Hacker News new | ask | show | jobs
by dwattttt 728 days ago
You mention the most reasonable trick is to just avoid hammering/read-write the same cache lines; I guess you didn't hit this as a need because your QEMU instruction pipe was fast enough, but would you batch up your events along cache lines, fill up a line, and signal it's free to the consumers instead?
1 comments

Yeah. So I forget the original tuning I did for that project. But, I fill up a buffer which is on its own cache line (Chunk) and then signal that the chunk is ready for ownership on the other side, thus sending it. I’m not sure why the signaling atomics aren’t on their own cache lines, I imagine I tried both and this was faster? There’s also a chance I never tried it because I felt I didn’t need it? I’m not sure!
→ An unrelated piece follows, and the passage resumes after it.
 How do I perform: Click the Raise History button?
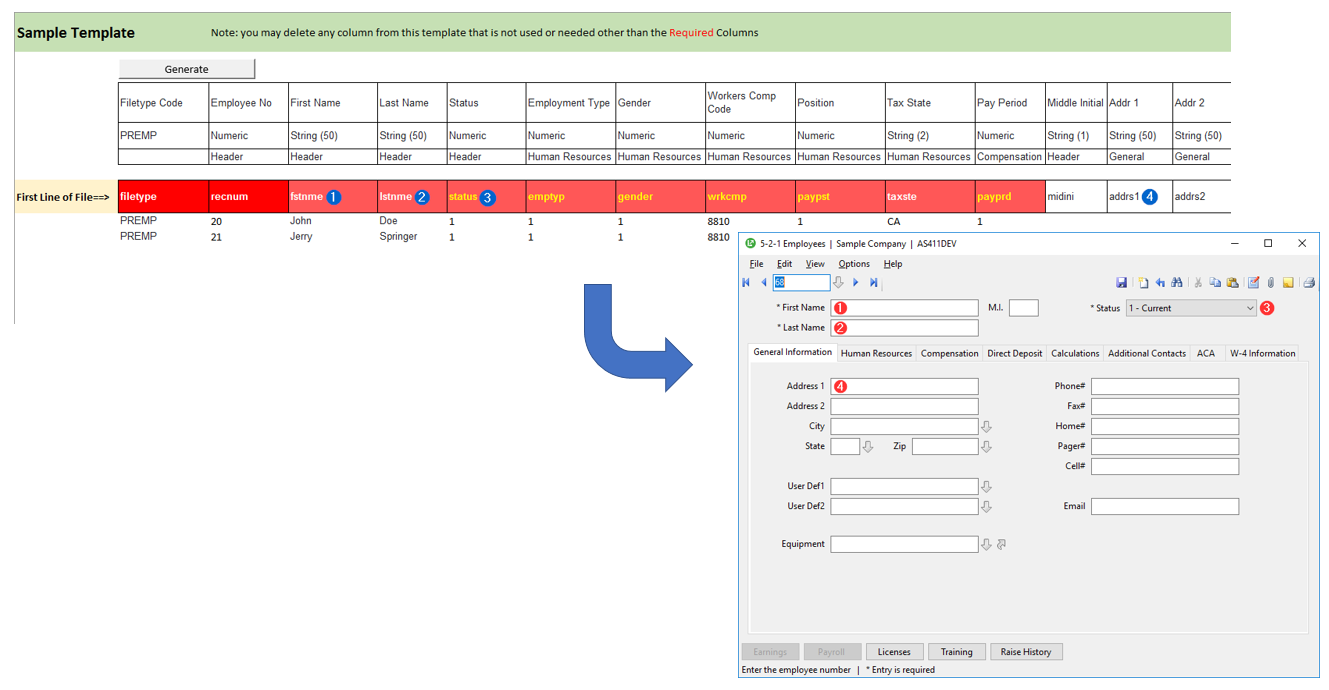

Edit: Yep, looking at this I think I see some room for improvement in design. I'm getting about 60-70 ns/iter right now on my Intel(R) Core(TM) i9-9900KS CPU @ 4.00GHz with turbo on, and a loaded up system. This code is 2 years old and I've gotten a lot better at designing stuff like this. But, it's still really good. It's something I'd like to revisit at some point. The main bottleneck I think I see is `cur_seq` should be on its own cache line, as that's the only heavily thrashed value between cores. Most of the others are primarily in the shared cache line state, until a writer hits a mailbox. This design searches linearly through mailboxes for work to do, perhaps it would be faster to save the previous index? I'm also not sure I always need to have readers strongly sequenced, such that they can process more than one message a time, but this could have been a requirement of the way I was using it? While in theory storing/caching some information is great, in practice it often means unpredictable and dependent loads to use them. Eg, storing the previous index now means the CPU has to fetch the previous index from memory, and then loop on it. The compiler also has to treat this as a "volatile" value, and thus will struggle to do things like loop unrolling and bounds checking removal. With a low N (~4-16, number of mailboxes), it's probably always faster to just `for _ in 0..16` instead of doing smarts here, as the processor can do all 16 of those effectively in parallel by the time the CPU has even loaded the "cached index". Once again, tuning is extremely specific to a workload and parameters.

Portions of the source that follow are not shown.